Im at a strip club, and the dancer just farted into my face. The bad part about that is I could taste the wings I bought her earlier
We made a drinking game out of poaching eggs. When did our life turn into a really awesome version of Top Chef?
Church boner. Awkwardddd
well, I suppose if I had to pick a penis to represent the american public, yours would be it
Just had a nice conversation with my landlord while cleaning your puke off my car
I just reenacted what a cuntadactyl would act like by putting straws in my mouth as teeth and roaring, Plz come get me.
Are they engaged or just dating? Girlfriends come and go but the memory of sex at the pool last forever.
OHMYGOD did I try to use pinesol as a mixer?
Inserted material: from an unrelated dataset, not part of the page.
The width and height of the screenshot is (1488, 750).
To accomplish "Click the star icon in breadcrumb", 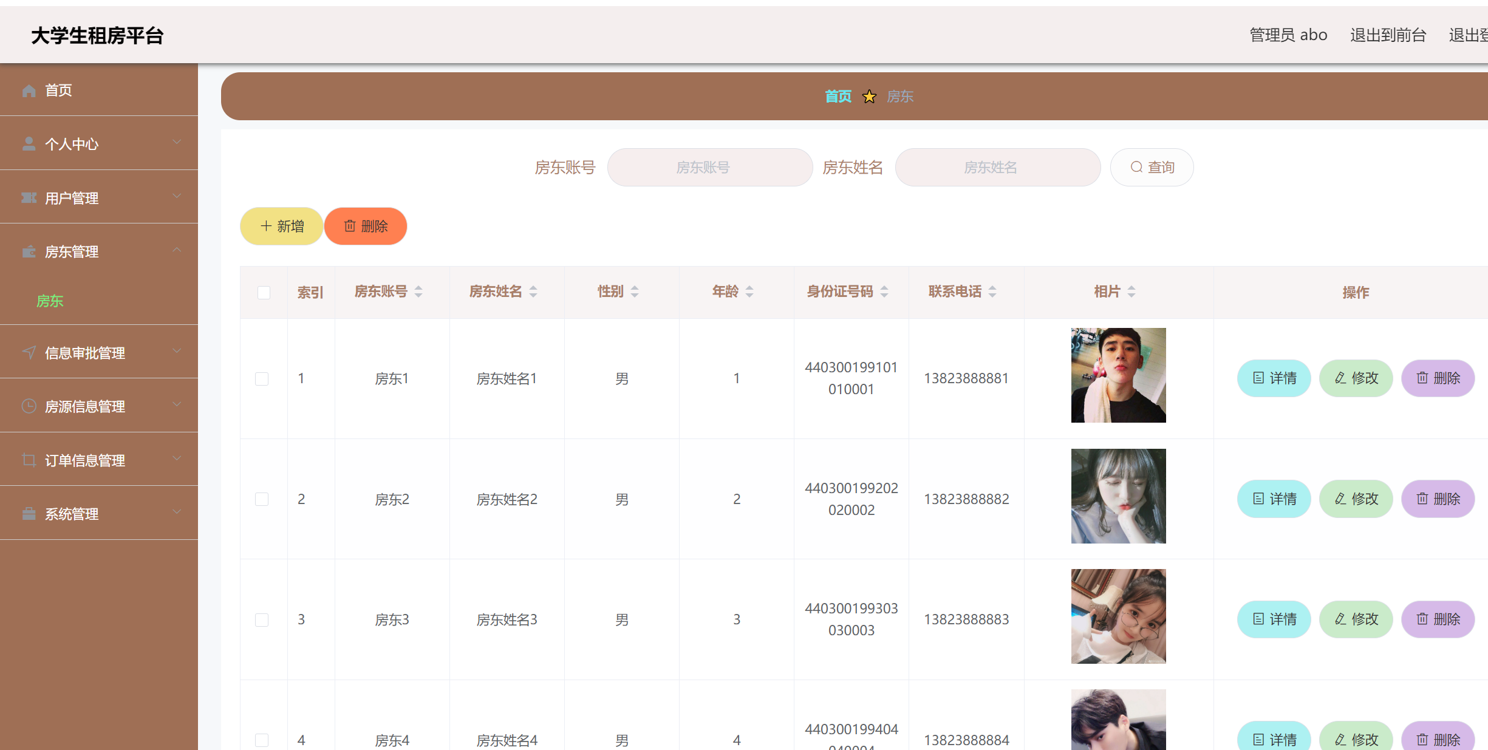I will point(869,97).
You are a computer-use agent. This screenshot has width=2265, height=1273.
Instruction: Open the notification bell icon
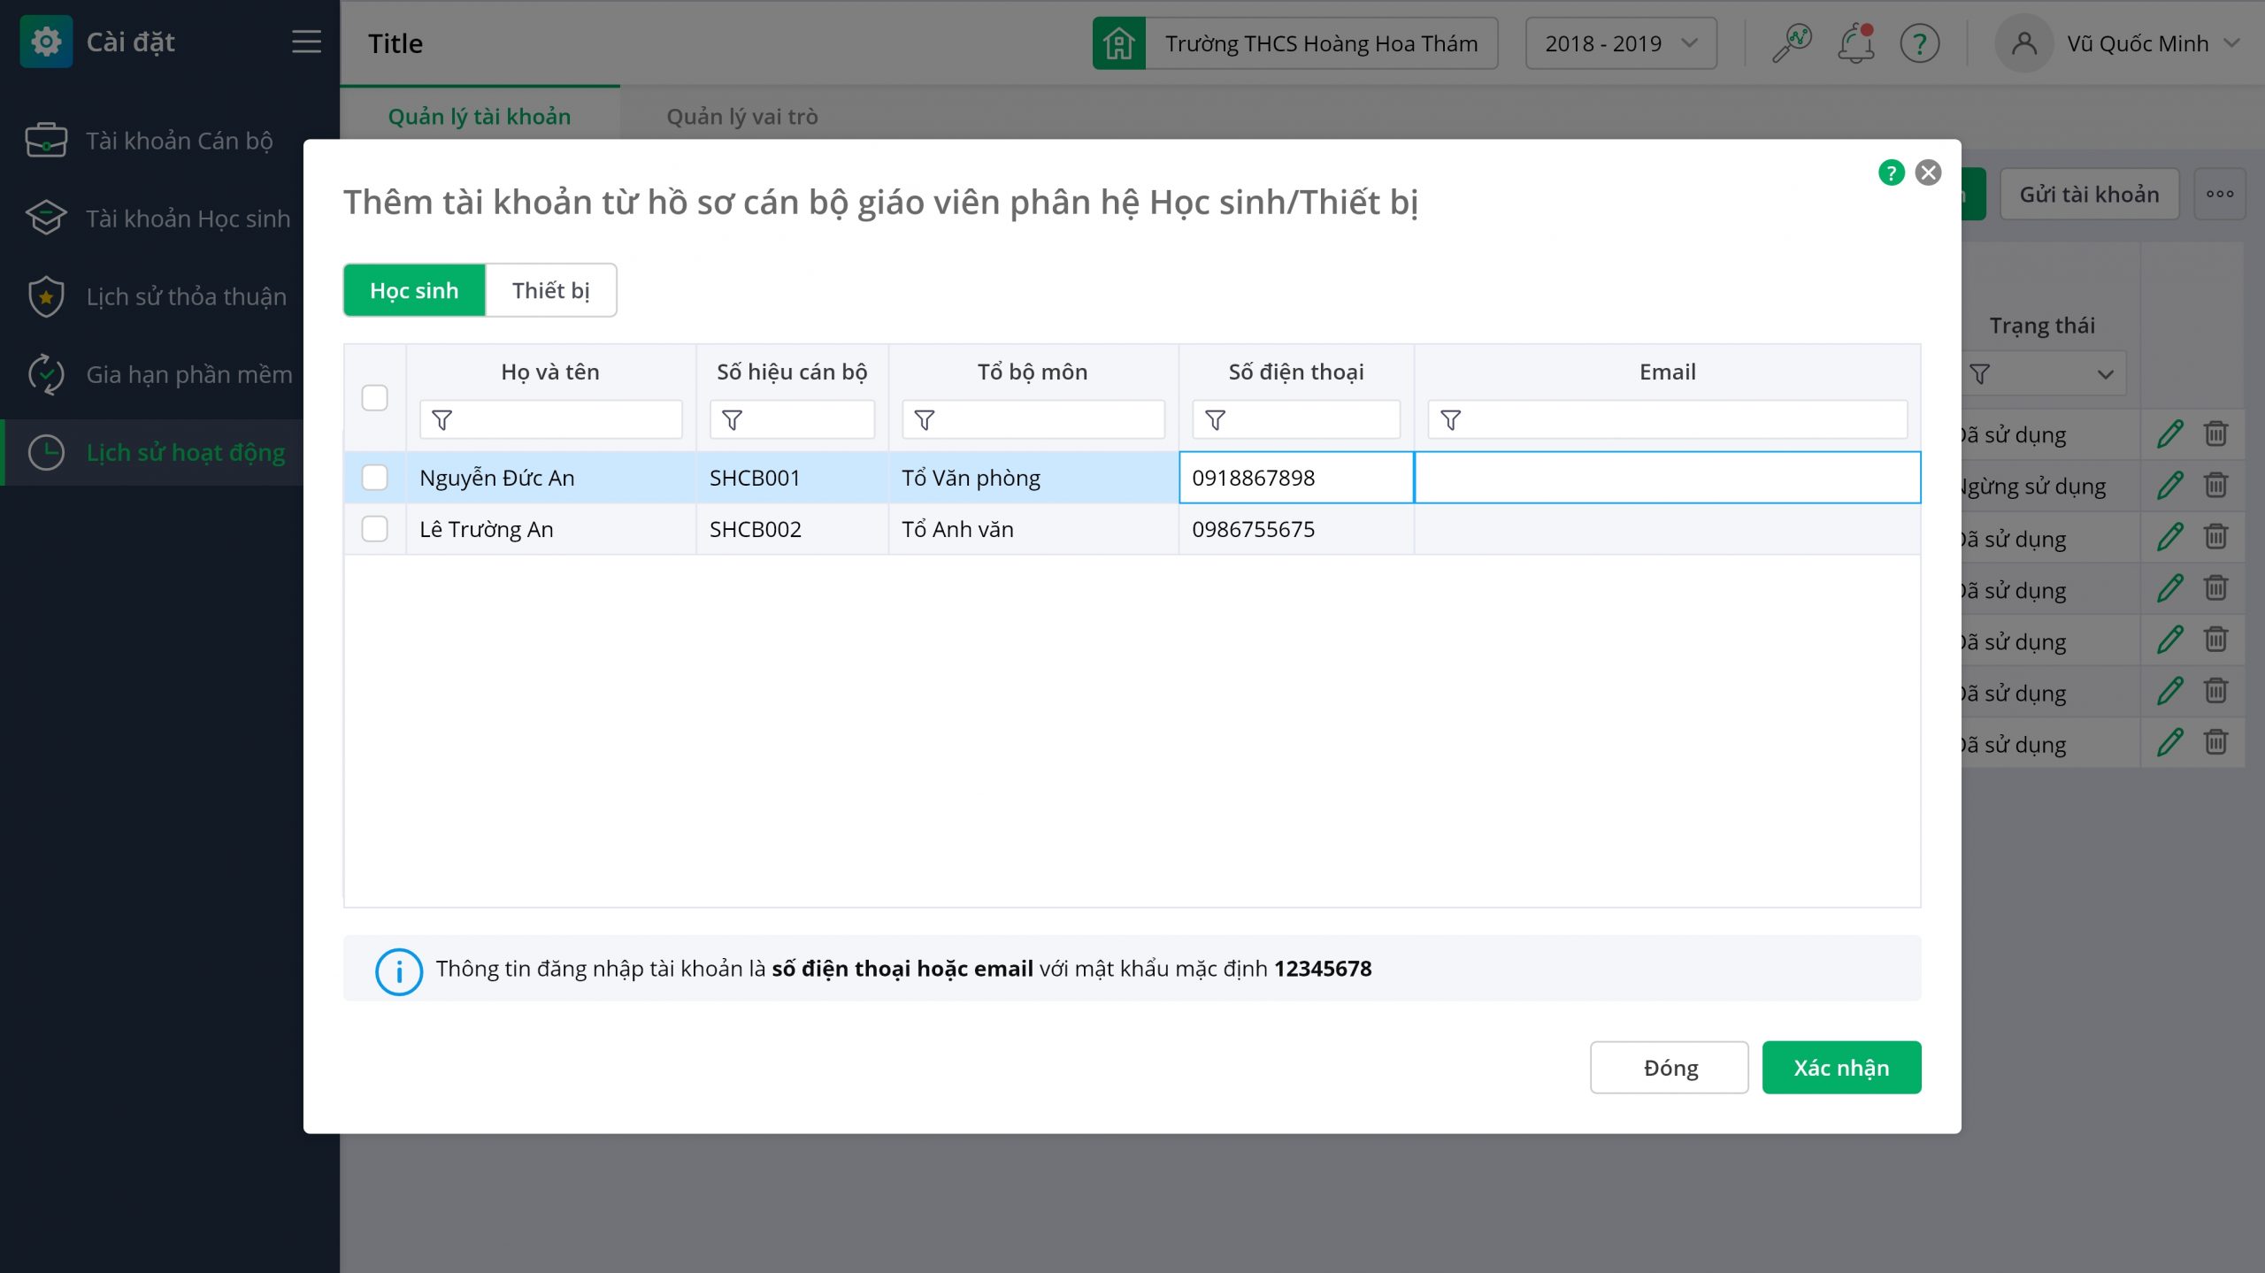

We would have taken you home with us, but you were outside the bar measuring a randoms stream of piss by walking along side it... you said you were only at 32 feet and it still had a couple of grooves to hit.
We've been here for ten minutes. She told me I wasn't "Irish enough", licked my tits, and then sprinkled green glitter on them.
Did you know that if you chase vodka with cheap red wine it tastes exactly like college alcoholism?
I wound up running down the street in 12 degree weather in just my bra and then fell asleep cuddling my bottle. You tell me how last night went.
Yeah but if you conceived a child on a park slide that would be pretty awesome
I left after he drunkenly went into the kitchen and started to make eggs with a shitload of garlic. First time I'd ever had a makeout session interrupted by eggs.
Please tell me I did not drink enough whiskey to think that having sex with my boyfriend while his best friend was on the floor next to us was a good idea.